Security class customization: Knowledge prerequisites
A set of security classes is delivered with the Landmark environment and with each Landmark application. These delivered security classes have names ending in "_ST" to indicate that they belong to the "standard template" set of security classes. You cannot modify these security classes, so if these do not suit your business needs, you must create customized security classes. Customized security classes can then be assigned to roles and actors (users) can be assigned to the roles, so that they have the appropriate access to your Landmark system.
You create customized security classes in the Configuration Console, which is accessible through the Infor Rich Client. You can create an empty security class or, as is usually easier, you can create the new security class by copying an existing class. Once you create a new security class, you can add or modify security rules for that class in the Configuration Console.
Securable Objects
To write appropriate security rules, you need to be familiar with both the types of objects can have security rules written against them and you need to be familiar with the specific instance of those object types that exist in the part of the system you are attempting to control access to. All of the securable object types are listed in the Configuration Console's left pane whenever you select a security class to work. The objects are described briefly below. The Configuration Console also exposes the available specific securable objects in drop-down lists when you are defining security rules.
When you select a securable object, a button to activate the Condition Builder appears. Condition Builder allows you to create conditions for the object. Available actions vary by type of object. Only objects that can have conditions written are available through Condition Builder.
You can also identify the specific objects within a data area by using the Data Menu widget in the Infor Rich Client. By expanding the Data Menu for a data area, you can identify the modules, business classes, menus, fields, business tasks, web applications, and so on that are within the data area.
Type | This refers to the types of business objects that can be secured. For example, if you grant unconditional access to the business class type, you are granting access to all business classes. |
DataArea | This refers to the data areas that exist in your system. There will be a gen data area and a data area for each Landmark application that you have installed. |
Module | This refers to subsets of a data area. Each module represents a set of related business classes and tasks. |
WebApp | This refers to a set of modules, menus, and pages designed as an application that may be viewed in a browser or in the Infor Rich Client (for example, the lsuserapp or UserManagement web applications). |
Menu | This refers to the menus that are defined in a data area. |
KeyField | This refers to the fields that are designated as business class key fields. When you write security rules for a key field, you generally specify that the access is "for all ontology." An ontological rule propagates a security specification throughout the system, wherever the key field is included in the context of an object. When a access is granted to a key field, any business class containing that key field in its context will inherit access. |
BusinessClass | This refers to a related set of fields, somewhat analogous to a database table, but more complex in that a business class also encompasses business logic. |
BusinessTask | This refers to certain actions that are securable. For example, for users to be able to work with the queues, they must have access to several business tasks for the execution of the queues. |
Executable |
This refers to securable programs within the system that perform a specific process task. |
Security Policies and Rules
A security policy is the set of security rules for a securable object. In many cases, there is one rule per policy, but there can be multiple. There are several aspects of security rules to keep in mind as you create them.

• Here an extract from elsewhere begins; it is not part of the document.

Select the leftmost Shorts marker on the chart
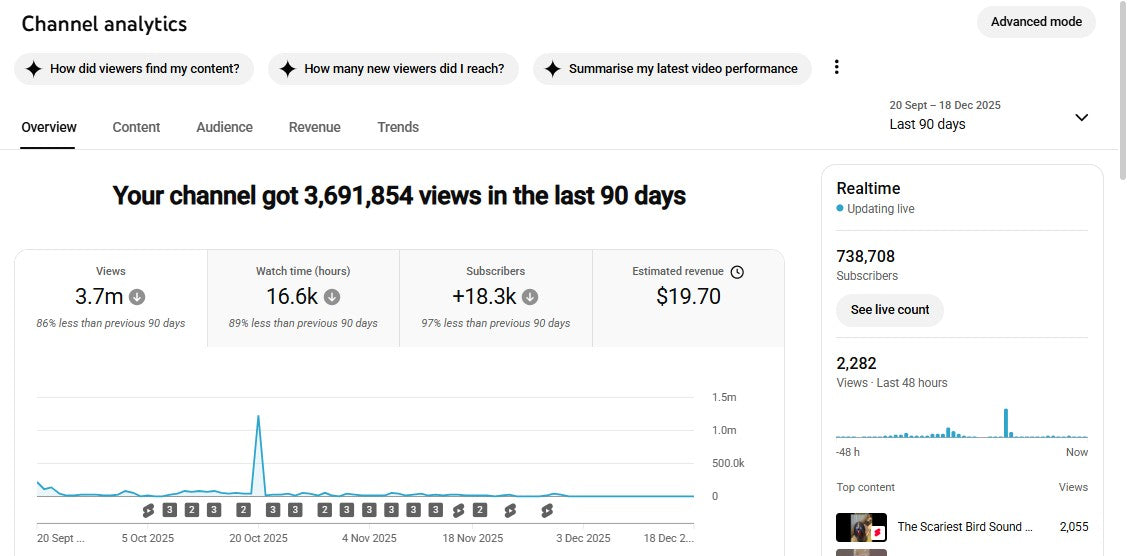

Action Rules | Choose the type of action the security rule applies to. You can have the security rule apply to all actions or to one or more actions that are available for the object you are securing. In addition, you can specify to grant access to all actions, but then specify one or more individual actions to be excluded. |
Inclusion Versus Exclusion | You can grant access or deny access when you write a rule. Users do not have access to data areas, modules, business classes, and key fields unless access is explicitly granted. However, if a user is granted access to a business class, the user has implicit access to the fields in the business class unless access to one or more is explicitly denied. |
Conditional Rules | You can write rules that applied in specified circumstances. For example, in the ProxyInquireAccess_ST class, a user can only have access to actor proxy records if the user is the actor to whom the proxy was granted. |
Landmark Pattern Language (LPL)
If you plan to update rules by editing the LPL, which requires Configuration Console on the Web, you must have a strong knowledge of LPL. Information is available in Landmark Pattern Language (LPL) Guide.